The Court also rejected Fannie Mae’s argument that there was no indication that Congress intended to change the original grant of jurisdiction to federal courts enacted in 1934 when it amended the sue-and-be-sued clause in 1954 because “[t]he addition in 1954 of ‘court of competent jurisdiction,’ a phrase that, as discussed, carries a clear meaning, means that the current sue-and-be-sued clause does not confer jurisdiction.”
Finally, the Supreme Court recognized that “[s]uits involving Freddie Mac may be brought in federal court.”
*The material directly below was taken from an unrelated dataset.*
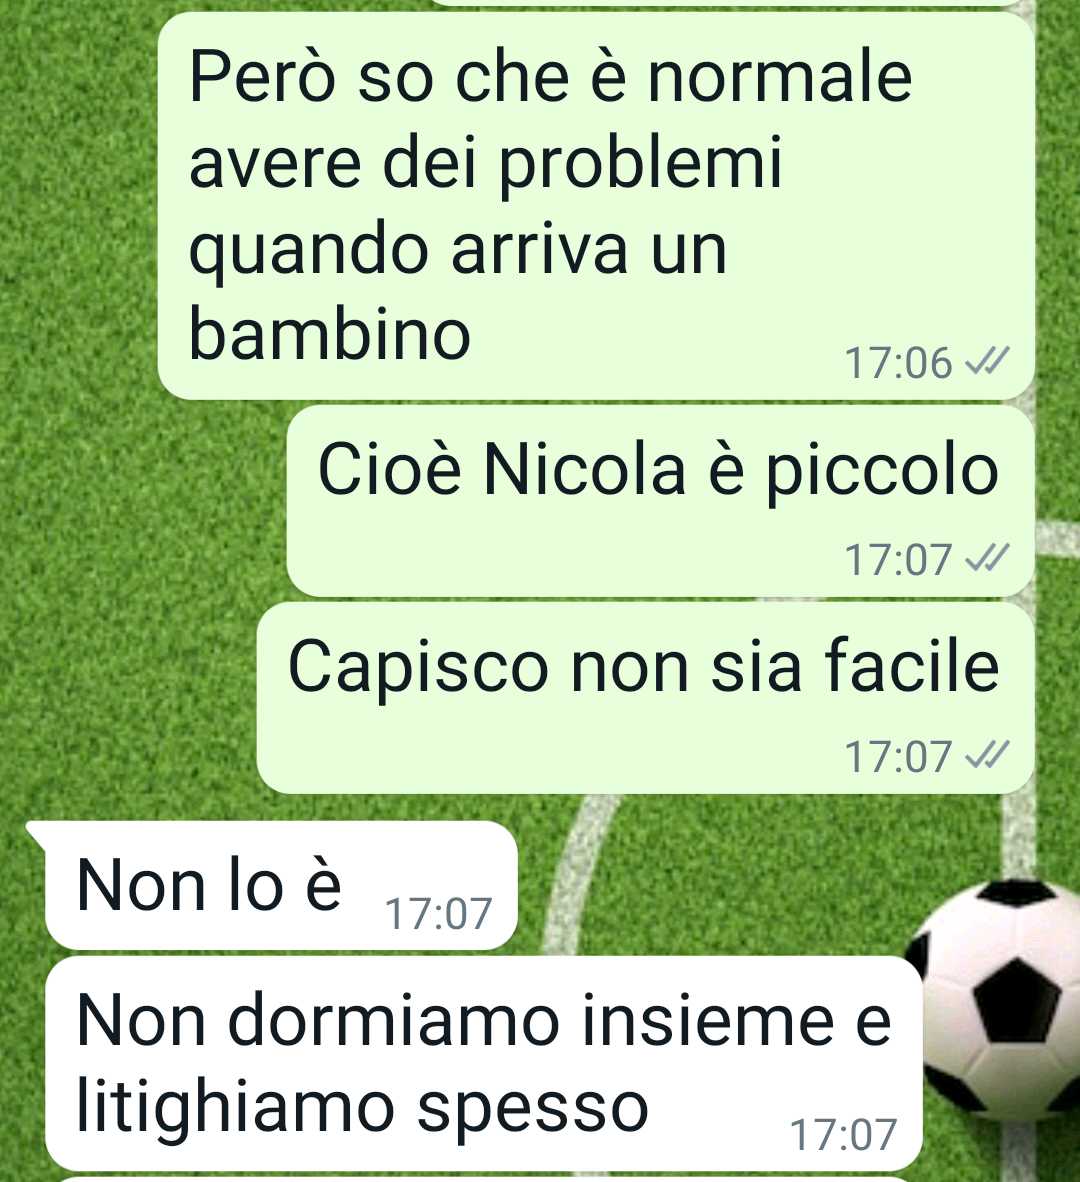Select the 'Cioè Nicola è piccolo' bubble

660,502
However, the Court rejected Fannie Mae’s argument that because its “sibling rival, the Federal Home Loan Corporation, known as Freddie Mac,” has the power under its applicable statutes “to sue and be sued, complain and defend, in any State, Federal, or other court” and that Freddie Mac is a federal agency and civil actions against it may be removed to federal district court before trial, “there is no good reason to think that Congress gave Freddie Mac fuller access to the federal courts than it has.”
The Court explained that “[l]eaving aside the clear textual indications suggesting that Congress did just that, a plausible reason does exist.” Namely, in 1970, “when Freddie Mac’s sue-and-be-sued clause and related jurisdictional provisions were enacted, Freddie Mac was a Government-owned corporation. … Fannie Mae, on the other hand, had already transitioned into a privately owned corporation.”
In addition, the Court reasoned that Fannie Mae’s argument “contains a deeper flaw. The doors to federal court remain open to Fannie Mae through diversity and federal question jurisdiction.”
Accordingly, the Court reversed the Ninth Circuit’s ruling.